* **阅读节选**:
********

YOLOX:pytorch实现网络结构

YOLOX:pytorch实现网络结构

网络总体结构简介

YOLOX的网络主要由三个部分组成,分别是CSPDarkNet、FPN和YOLOXHead。

  • CSPDarkNet是YOLOX的主干特征提取网络,其输出为三个有效特征层

  • FPN是YOLOX的加强特征提取网络,其作用是将CSPDarkNet输出的三个有效特征层进行特征融合,将不同尺度的特征信息进行融合。

  • YOLOXHead是YOLOX的分类器和回归器,YOLOXHead通过FPN输出的三个特征图来判断特征点是否有物体与其对应,之前的YOLOHead是分类和回归在一个卷积里实现的,YOLOXHead则将分类和回归分开实现最后再整合在一起

主干网络CSPDarkNet的Pytorch实现

CSPDarkNet主干网络主要由Focus、CSPLayer、BaseConv、DWConv、Bottleneck、SPPBottleneck组成,其网络结构如下图所示:

YOLOX:pytorch实现网络结构_第1张图片

基础模块

BaseConv

BaseConvert由一个卷积层,一个BN层和一个激活层组成

YOLOX:pytorch实现网络结构_第2张图片

class BaseConv(nn.Module):
    def __init__(self,
                 in_channels,
                 out_channels,
                 ksize,
                 stride,
                 groups=1,
                 bias=False,
                 act="silu"):
        super(BaseConv, self).__init__()
        self.conv = nn.Conv2d(in_channels=in_channels,
                              out_channels=out_channels,
                              kernel_size=ksize,
                              stride=stride,
                              groups=groups,
                              padding=(ksize - 1) // 2,
                              bias=bias)
        self.bn = nn.BatchNorm2d(out_channels, eps=0.001, momentum=0.03)
        self.act = get_activation(act, inplace=True)

    def forward(self, x):
        return self.act(self.bn(self.conv(x)))
    
def get_activation(name="silu", inplace=True):
    if name == "silu":
        module = SiLU()
    elif name == "relu":
        module = nn.ReLU(inplace=inplace)
    elif name == "lrelu":
        module = nn.LeakyReLU(0.1, inplace=inplace)
    else:
        raise AttributeError("Unsupported act type: {}".format(name))
    return module

DWConv

深度可分离卷积,由一个逐通道卷积和一个逐点卷积构成,具体介绍

深度可分离卷积

YOLOX:pytorch实现网络结构_第3张图片

class DWConv(nn.Module):
    def __init__(self,
                 in_channels,
                 out_channels,
                 ksize,
                 stride=1,
                 act="silu"):
        super(DWConv, self).__init__()
        self.dconv = BaseConv(in_channels=in_channels,
                              out_channels=in_channels,
                              ksize=ksize,
                              stride=stride,
                              groups=in_channels,
                              act=act)
        self.pconv = BaseConv(in_channels=in_channels,
                              out_channels=out_channels,
                              ksize=1,
                              stride=1,
                              groups=1,
                              act=act)

    def forward(self, x):
        return self.pconv(self.dconv(x))

Focus网络实现

Focus网络将输入图片分别从第一行第一列、第一行第二列、第二行第一列、第二行第二例开始,每隔一个像素取出一个像素组成一个新的图片,就会得到四个长宽缩小一半的图像,再将其堆叠在一起,使得通道数变为原来的4倍,即12
YOLOX:pytorch实现网络结构_第4张图片
YOLOX:pytorch实现网络结构_第5张图片

使用python的切片可以很方便的截取出四个独立的特征层,再使用torch.cat将其堆叠

class Focus(nn.Module):
    def __init__(self,
                 in_channels,
                 out_channels,
                 ksize=1,
                 stride=1,
                 act="silu"):
        super(Focus, self).__init__()

********

* **记录数据**:

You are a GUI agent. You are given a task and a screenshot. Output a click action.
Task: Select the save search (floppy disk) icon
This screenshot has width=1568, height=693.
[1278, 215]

********

* **完成下列任务**:
(1) 在这篇讲YOLOX网络结构的阅读节选中,Focus网络把四张图像堆叠后,通道数变为原来的几倍?
(2) 根据YOLOX网络结构的阅读节选,列出组成CSPDarkNet主干网络的全部模块。
(3) 接着YOLOX网络结构这篇讲解的末尾往下续写。

* **参考答案**:
(1) 4倍

(2) Focus、CSPLayer、BaseConv、DWConv、Bottleneck、SPPBottleneck

(3)
        self.conv = BaseConv(in_channels=in_channels * 4,
                             out_channels=out_channels,
                             ksize=ksize,
                             stride=stride,
                             act=act)

    def forward(self, x):
        patch_top_left = x[..., ::2, ::2]
        patch_bot_left = x[..., 1::2, ::2]
        patch_top_right = x[..., ::2, 1::2]
        patch_bot_right = x[..., 1::2, 1::2]
        x = torch.cat((patch_top_left, patch_bot_left, patch_top_right, patch_bot_right,), dim=1)
        return self.conv(x)

CSPLayer网络实现

CSPLayer网络由残差网络Bottleneck堆叠而成,Bottleneck主干部分由一个1X1的卷积和一个3X3的卷积组成,残差边部分不做任何处理,最后将两者相加

YOLOX:pytorch实现网络结构_第6张图片

class Bottleneck(nn.Module):
    def __init__(self,
                 in_channels,
                 out_channels,
                 shortcut=True,
                 expansion=0.5,
                 depthwise=False,
                 act="silu"):
        super(Bottleneck, self).__init__()
        hidden_channels = int(out_channels * expansion)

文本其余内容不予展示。